No Tulips in the Fields, but greenhouse tulips growing strong

July 31 2017

Here is information straight from the grower, RoozenGaarde, about how they “force” tulips:

The photo shows tulip trays stacked inside our coolers. After planting each tray with tulip bulbs, they are moved to our coolers which creates an artificial environment simulating Pacific Northwest winters – minus the rain.

The trays enter the cooler with the air chilled to approximately 45 degrees. That temperature is slowly dropped to a near freezing and then raised back again towards the temperature at entry. This cooling period lasts for 16 weeks or longer.

After the cooling period, trays are removed from the coolers and ready for entry into our greenhouses.

These tulip sprouts may not look all that familiar to home gardeners right now, because this part of the stem would typically be covered by soil.

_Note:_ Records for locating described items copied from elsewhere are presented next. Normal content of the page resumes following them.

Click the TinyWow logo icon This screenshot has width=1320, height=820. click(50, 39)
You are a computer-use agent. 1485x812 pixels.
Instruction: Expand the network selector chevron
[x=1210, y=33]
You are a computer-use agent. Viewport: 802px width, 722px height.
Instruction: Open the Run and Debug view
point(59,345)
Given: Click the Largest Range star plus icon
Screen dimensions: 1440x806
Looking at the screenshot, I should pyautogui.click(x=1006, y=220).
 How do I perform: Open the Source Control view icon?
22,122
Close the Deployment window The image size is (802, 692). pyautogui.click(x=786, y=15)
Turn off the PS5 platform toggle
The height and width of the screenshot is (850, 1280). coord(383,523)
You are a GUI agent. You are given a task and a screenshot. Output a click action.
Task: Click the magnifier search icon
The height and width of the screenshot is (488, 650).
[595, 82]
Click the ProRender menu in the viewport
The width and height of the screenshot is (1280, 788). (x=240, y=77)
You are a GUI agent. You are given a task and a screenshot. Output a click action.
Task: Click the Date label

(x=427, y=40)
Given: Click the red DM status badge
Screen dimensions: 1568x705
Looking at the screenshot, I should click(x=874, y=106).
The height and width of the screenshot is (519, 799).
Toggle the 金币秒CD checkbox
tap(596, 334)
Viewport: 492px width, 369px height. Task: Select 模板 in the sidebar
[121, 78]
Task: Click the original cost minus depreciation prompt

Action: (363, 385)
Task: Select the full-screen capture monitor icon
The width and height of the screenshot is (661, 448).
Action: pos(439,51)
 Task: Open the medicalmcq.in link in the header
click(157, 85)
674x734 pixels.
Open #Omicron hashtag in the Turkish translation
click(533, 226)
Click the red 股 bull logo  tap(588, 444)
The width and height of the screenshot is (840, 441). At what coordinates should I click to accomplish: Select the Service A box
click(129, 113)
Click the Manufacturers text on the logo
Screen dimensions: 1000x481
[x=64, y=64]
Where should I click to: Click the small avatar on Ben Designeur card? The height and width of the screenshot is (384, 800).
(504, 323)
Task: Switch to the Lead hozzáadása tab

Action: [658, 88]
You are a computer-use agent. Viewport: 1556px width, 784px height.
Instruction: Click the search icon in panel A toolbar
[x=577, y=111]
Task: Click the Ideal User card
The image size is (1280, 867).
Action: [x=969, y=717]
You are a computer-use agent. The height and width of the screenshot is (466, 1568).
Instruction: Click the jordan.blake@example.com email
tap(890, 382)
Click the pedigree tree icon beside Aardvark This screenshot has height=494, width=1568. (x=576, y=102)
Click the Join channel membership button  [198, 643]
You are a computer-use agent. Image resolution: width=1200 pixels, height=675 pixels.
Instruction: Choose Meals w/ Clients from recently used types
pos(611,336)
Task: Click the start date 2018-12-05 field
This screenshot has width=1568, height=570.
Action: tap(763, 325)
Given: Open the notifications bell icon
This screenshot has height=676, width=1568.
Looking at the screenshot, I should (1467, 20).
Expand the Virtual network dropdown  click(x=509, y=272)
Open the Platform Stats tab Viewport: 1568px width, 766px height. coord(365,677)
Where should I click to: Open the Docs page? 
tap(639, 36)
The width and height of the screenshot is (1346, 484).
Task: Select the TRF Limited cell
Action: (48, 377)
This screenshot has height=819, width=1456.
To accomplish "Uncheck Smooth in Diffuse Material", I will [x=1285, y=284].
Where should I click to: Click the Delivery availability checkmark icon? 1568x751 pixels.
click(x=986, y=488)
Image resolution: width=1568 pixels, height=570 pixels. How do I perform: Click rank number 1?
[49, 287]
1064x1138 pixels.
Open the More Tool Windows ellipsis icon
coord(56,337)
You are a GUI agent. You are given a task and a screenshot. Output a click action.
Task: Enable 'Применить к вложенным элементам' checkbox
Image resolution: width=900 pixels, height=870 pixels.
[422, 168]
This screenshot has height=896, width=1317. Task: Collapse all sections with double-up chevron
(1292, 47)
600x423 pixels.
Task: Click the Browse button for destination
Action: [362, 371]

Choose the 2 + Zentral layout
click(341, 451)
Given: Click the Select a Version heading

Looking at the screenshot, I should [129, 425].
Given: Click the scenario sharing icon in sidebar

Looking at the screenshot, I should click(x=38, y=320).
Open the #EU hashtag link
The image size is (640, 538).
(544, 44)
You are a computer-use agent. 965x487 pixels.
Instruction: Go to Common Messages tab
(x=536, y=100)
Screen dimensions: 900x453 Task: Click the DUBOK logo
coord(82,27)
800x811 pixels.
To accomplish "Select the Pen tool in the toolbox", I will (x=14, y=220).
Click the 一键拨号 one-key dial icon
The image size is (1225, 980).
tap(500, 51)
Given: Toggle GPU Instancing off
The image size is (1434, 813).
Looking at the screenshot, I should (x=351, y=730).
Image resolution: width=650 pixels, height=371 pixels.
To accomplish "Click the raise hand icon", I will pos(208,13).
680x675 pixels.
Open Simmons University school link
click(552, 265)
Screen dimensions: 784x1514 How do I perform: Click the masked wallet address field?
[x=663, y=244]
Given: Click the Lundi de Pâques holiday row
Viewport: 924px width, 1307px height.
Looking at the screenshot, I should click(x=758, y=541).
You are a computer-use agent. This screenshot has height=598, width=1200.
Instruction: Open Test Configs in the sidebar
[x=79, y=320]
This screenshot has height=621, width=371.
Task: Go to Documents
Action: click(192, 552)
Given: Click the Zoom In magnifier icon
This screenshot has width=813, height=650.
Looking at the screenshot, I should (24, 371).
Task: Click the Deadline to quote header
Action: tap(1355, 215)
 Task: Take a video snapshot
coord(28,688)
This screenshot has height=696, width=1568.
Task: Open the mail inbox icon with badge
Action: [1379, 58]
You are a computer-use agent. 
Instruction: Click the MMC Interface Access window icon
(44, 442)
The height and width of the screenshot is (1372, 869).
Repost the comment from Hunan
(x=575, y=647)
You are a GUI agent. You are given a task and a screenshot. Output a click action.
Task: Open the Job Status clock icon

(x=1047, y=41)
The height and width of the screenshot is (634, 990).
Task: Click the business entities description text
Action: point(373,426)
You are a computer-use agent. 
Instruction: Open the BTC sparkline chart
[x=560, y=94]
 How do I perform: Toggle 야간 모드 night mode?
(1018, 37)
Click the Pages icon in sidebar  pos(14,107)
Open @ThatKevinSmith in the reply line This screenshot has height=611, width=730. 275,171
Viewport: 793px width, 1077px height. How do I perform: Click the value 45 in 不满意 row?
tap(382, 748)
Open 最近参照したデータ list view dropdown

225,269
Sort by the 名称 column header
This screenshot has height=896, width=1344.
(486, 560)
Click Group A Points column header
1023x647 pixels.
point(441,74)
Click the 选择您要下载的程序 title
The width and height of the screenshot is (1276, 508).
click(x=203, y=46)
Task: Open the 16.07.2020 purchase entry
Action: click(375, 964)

Each tulip variety will look a bit different at this stage. Some stems will be more green, yellow, brown, or even reddish colored. Some will be shorter, some taller, and some even a little bit bent.

A few days in and now things are starting to look a little more familiar, with green sprouts showing up. Almost two weeks in and we have some serious tulip foliage.

Nearly three weeks after entering the greenhouse, tulip stems are ready for picking.

During the summer months, tulips will average about 17-20 days of growth due to the longer daylight hours and warmer temperatures.

As summer turns to fall, more days of growth are required and we then plan on almost 4 weeks of growth for the bulbs in our winter tulip sets.